Magglio Ordonez Retires

No, actually, today's Comerica highlight was the pre-game ceremony honoring Magglio Ordonez, who had announced his retirement from baseball. 

In 2007, Magglio won the batting title with a .363 average, second in Tiger history to only Chas Gehringer's .371 in 1937. 

On October 14, 2006 -- a postcard-perfect Indian Summer Saturday afternoon in Detroit -- his walkoff homer off Oakland's Huston Street put the Tigers in the World Series.

In and around those, every Tiger fan has a handful of Magglio Moments. 

Mine is the entire second half of 2009. Maggs was hitting .260 at the All-Star break, and there was talk / fear of benching him to keep him from recording enough plate appearances to earn at $18 million option for 2010. But he hit .375 the rest of the way to finish at .310 and silence the naysayers who felt he was through. 

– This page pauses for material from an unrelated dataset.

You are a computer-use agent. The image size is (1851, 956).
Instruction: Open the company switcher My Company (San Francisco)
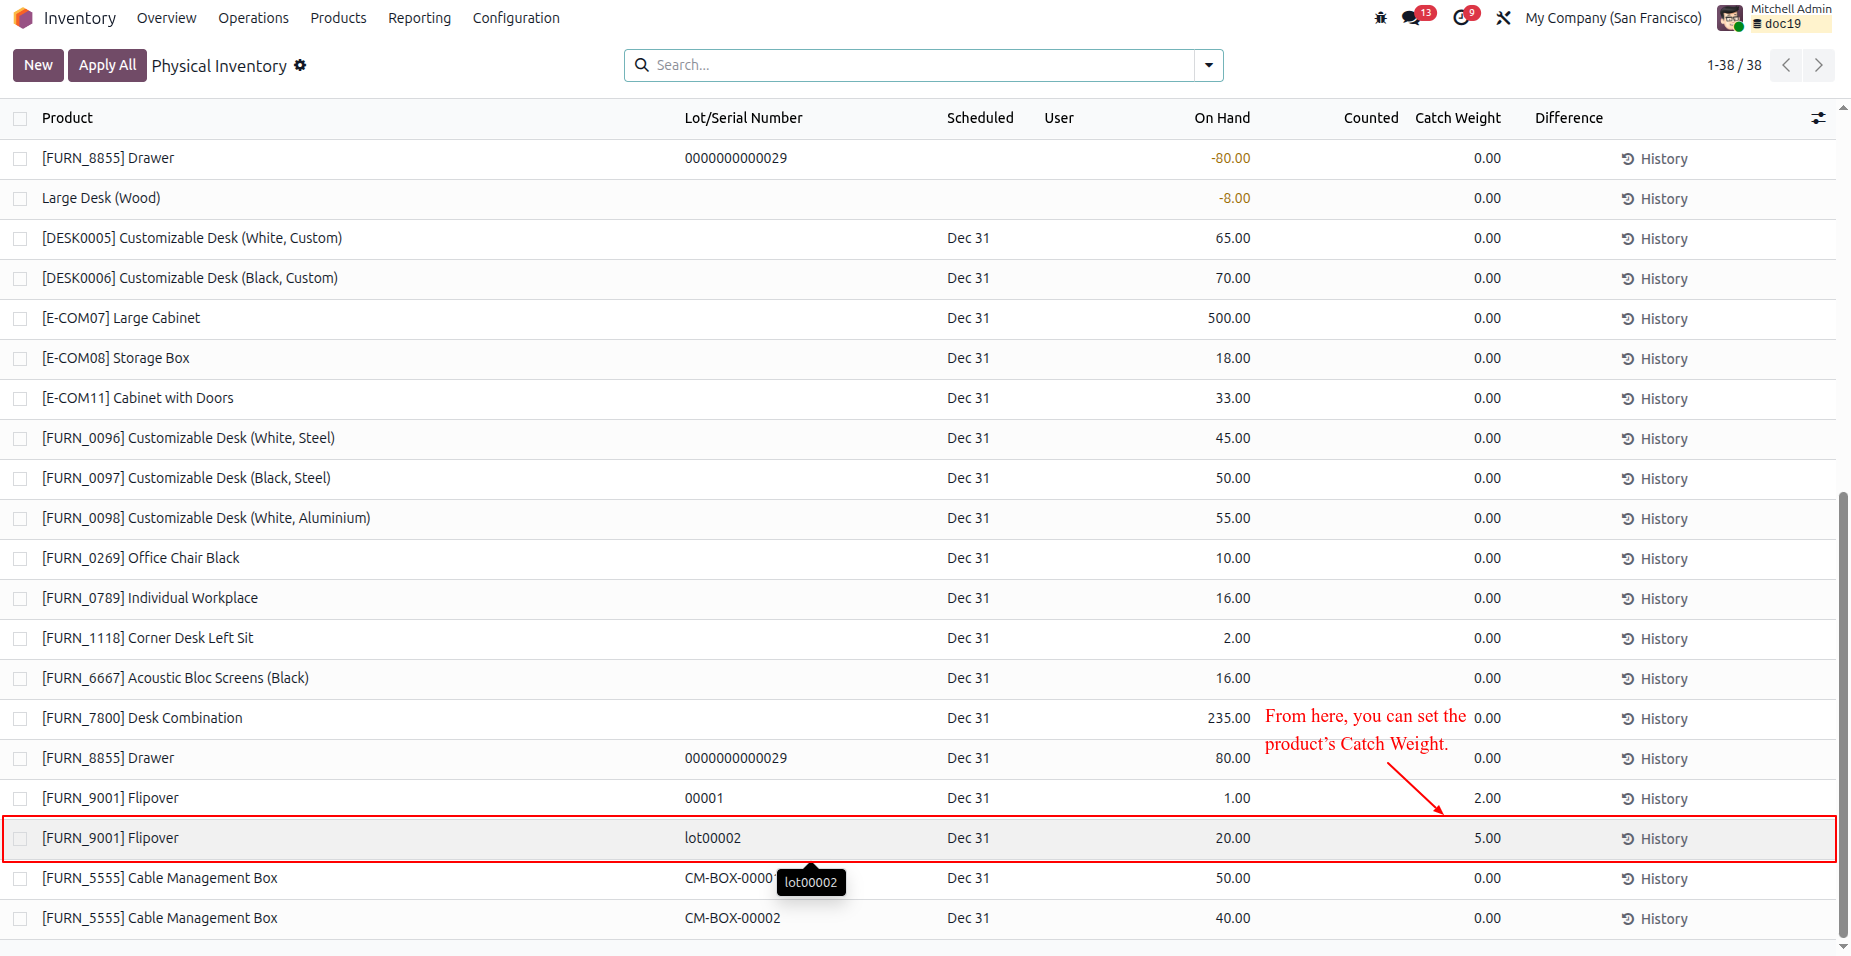1613,18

I wrote, on another blog, that over the break he had gone to Florida and tracked down the legendary Fountain of Youth, and returned with enough precious fluid to get him through 2009 and into 2010, and for as long as he wanted to play. 

June 26, 2010: he was hitting .303, still getting it done at age 37. Waved around third during another Tiger lost cause, injured ankle, out for the season. Right then, I sensed his career was over. 

He came back for 2011 but wasn't the same, hitting only .255. That winter, he wasn't offered a contract for 2012. 

He had a good run, though. Hit .307 in eight years with the White Sox, .312 in seven years with the Tigers. In 2016 he'll be eligible for the Hall of Fame, not a first-year guy but one who should get enough votes to stay on the writers' ballot for the full fifteen years. 

Isn't that right, Maggie-o? 

My queen also liked the hairdo.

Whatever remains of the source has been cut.